At Warwickshire Police, we are committed to protecting our communities from harm and, as part of this, we have been working partners in health and social care to test and agree a new approach to responding to calls to make sure vulnerable people receive care from the most appropriate agency.
Policing has traditionally responded to a broad range of incidents but this does not mean we are always the right agency to respond.
The new national initiative - Right Care Right Person (RCRP) – provides a framework for assessing when we should respond to incidents involving people with health needs and when we should refer to partners in healthcare who are best placed to offer help and support to vulnerable people.
Every call to the control room will continue to be assessed under THRIVE principles (Threat, Harm Risk, Investigation, Vulnerability, Engagement) and RCRP will not stop us attending incidents where there is a threat to life.
But the new approach means we stop attending health incidents unless there is a significant safety risk or a crime being committed.

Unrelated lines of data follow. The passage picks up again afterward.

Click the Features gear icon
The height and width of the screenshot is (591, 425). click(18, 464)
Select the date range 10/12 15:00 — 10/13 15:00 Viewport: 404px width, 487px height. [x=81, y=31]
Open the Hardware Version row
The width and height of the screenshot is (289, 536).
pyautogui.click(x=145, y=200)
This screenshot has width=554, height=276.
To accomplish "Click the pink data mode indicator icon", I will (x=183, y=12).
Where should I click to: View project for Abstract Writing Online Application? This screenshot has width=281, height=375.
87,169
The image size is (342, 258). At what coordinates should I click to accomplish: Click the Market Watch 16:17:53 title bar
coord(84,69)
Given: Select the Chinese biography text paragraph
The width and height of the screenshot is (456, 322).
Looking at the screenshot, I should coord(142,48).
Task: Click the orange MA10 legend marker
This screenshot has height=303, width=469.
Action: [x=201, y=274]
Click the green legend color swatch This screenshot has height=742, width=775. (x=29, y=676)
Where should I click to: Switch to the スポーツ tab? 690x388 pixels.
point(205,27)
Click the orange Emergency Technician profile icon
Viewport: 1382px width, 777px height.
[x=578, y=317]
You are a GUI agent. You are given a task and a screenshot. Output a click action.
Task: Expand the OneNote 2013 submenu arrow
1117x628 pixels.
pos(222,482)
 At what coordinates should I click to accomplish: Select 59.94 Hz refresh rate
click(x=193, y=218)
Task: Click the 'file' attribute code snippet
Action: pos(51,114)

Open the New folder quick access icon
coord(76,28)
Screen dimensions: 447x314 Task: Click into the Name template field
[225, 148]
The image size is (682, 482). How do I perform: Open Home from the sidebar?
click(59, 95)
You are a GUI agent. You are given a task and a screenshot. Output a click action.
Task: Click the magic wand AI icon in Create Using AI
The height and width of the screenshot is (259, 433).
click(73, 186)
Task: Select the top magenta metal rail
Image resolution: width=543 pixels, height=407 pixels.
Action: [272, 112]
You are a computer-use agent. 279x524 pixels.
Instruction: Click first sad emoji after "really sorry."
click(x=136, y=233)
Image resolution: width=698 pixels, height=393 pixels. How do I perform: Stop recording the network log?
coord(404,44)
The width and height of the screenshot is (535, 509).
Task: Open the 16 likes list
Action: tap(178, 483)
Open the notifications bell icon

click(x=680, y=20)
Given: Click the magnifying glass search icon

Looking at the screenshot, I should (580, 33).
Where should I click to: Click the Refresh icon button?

Instead, we will refer these to the more appropriate health services some people need.
It means that the right agency with the right skills, training and experience will respond when there are concerns for someone’s welfare linked to mental health or a medical issue.
There will be four phases of RCRP that we will roll out in 2024, starting with AWOL from health or mental health establishment from 5 February. Transportation of mental health patient, concern for welfare and Section 136 (waiting with detainees at place of safety) will follow later in the year.
Chief Superintendent Mike Smith said:“As we face ever-increasing demand for policing, it is important that we prioritise tackling criminality and the RCRP approach will support this.
“We are working closely with partners to phase the introduction of RCRP in Warwickshire and we will make sure that the needs of people experiencing health and mental health concerns will be met effectively under RCRP.”